··· Data provided

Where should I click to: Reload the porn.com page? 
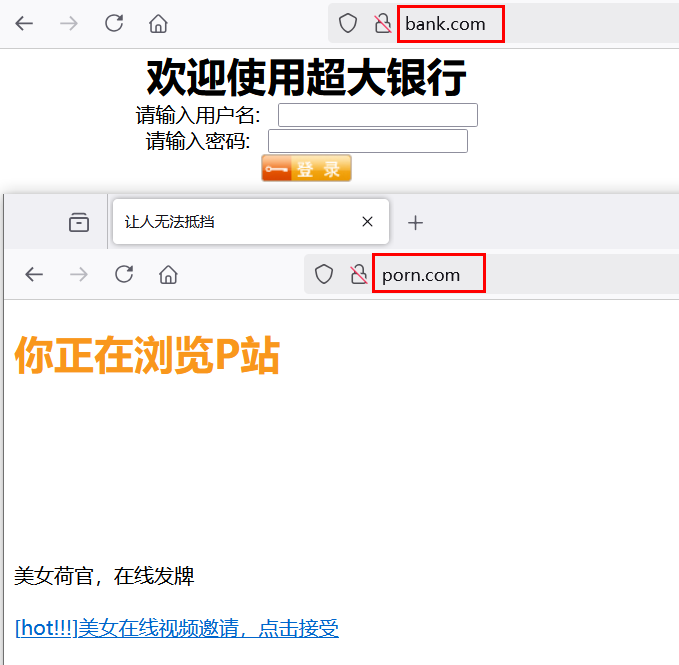[124, 274]

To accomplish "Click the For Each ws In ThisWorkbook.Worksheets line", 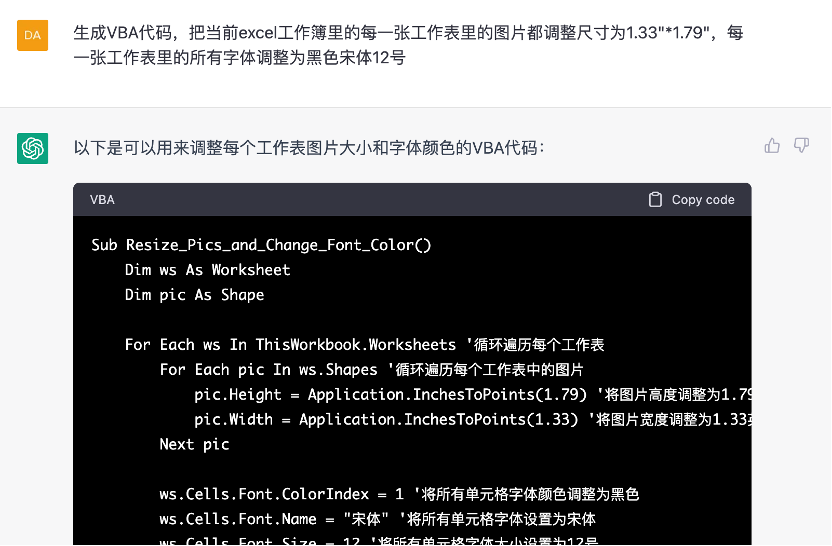I will coord(365,344).
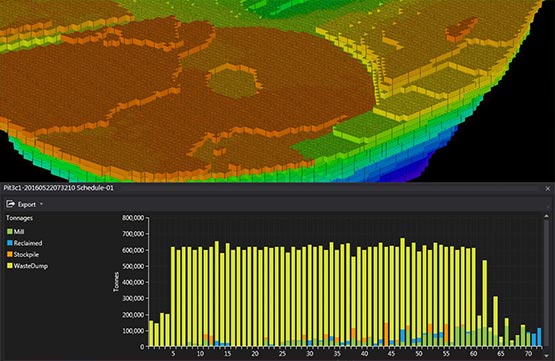The image size is (555, 361).
Task: Select the Reclaimed legend label
Action: [28, 243]
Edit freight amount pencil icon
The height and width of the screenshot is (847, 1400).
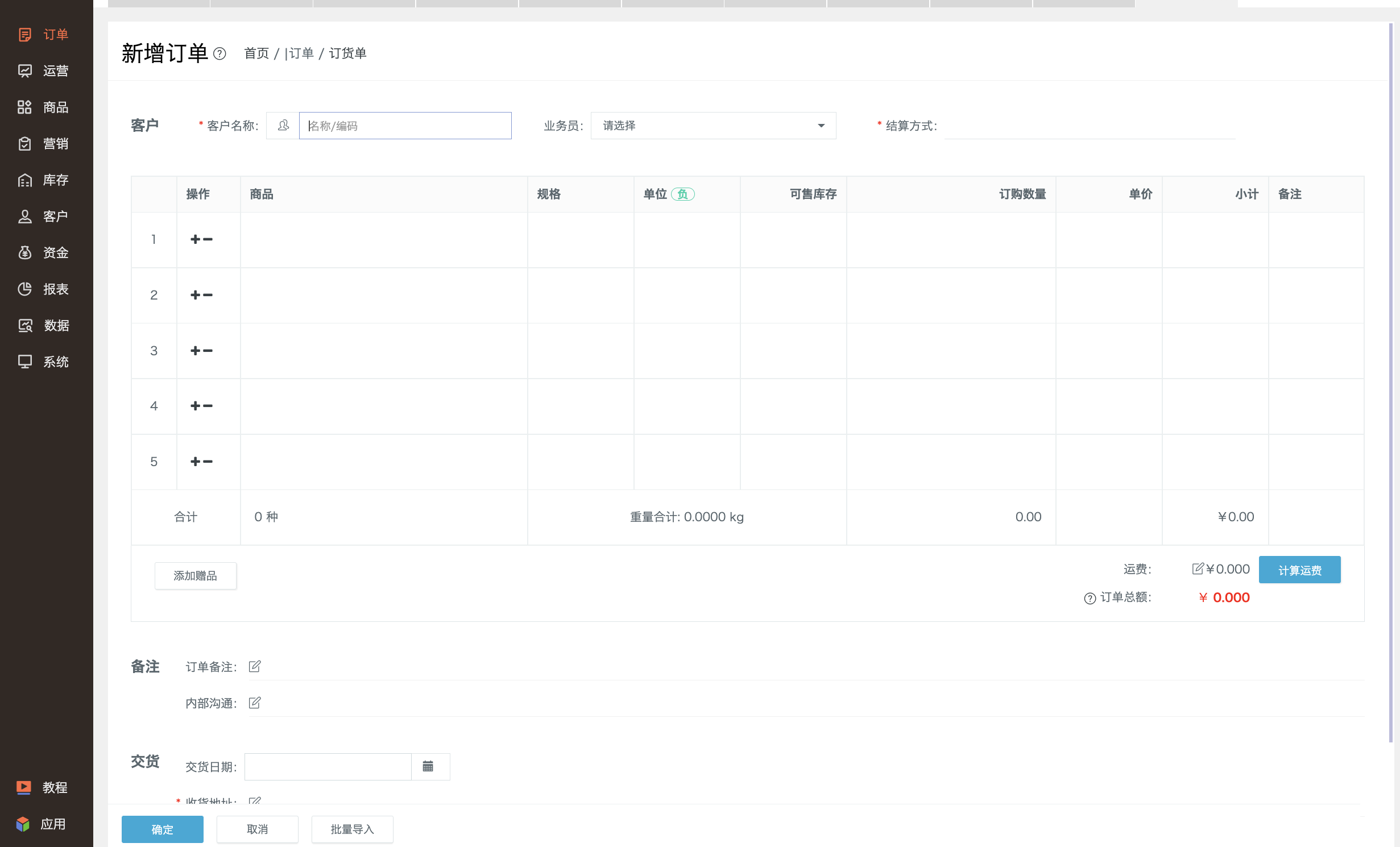(x=1198, y=569)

······

No pictures belong in the output. It should reproduce exactly the lines from the one containing "The height and" through the end of the data, both ends included.

The height and width of the screenshot is (847, 1400).
(x=1198, y=569)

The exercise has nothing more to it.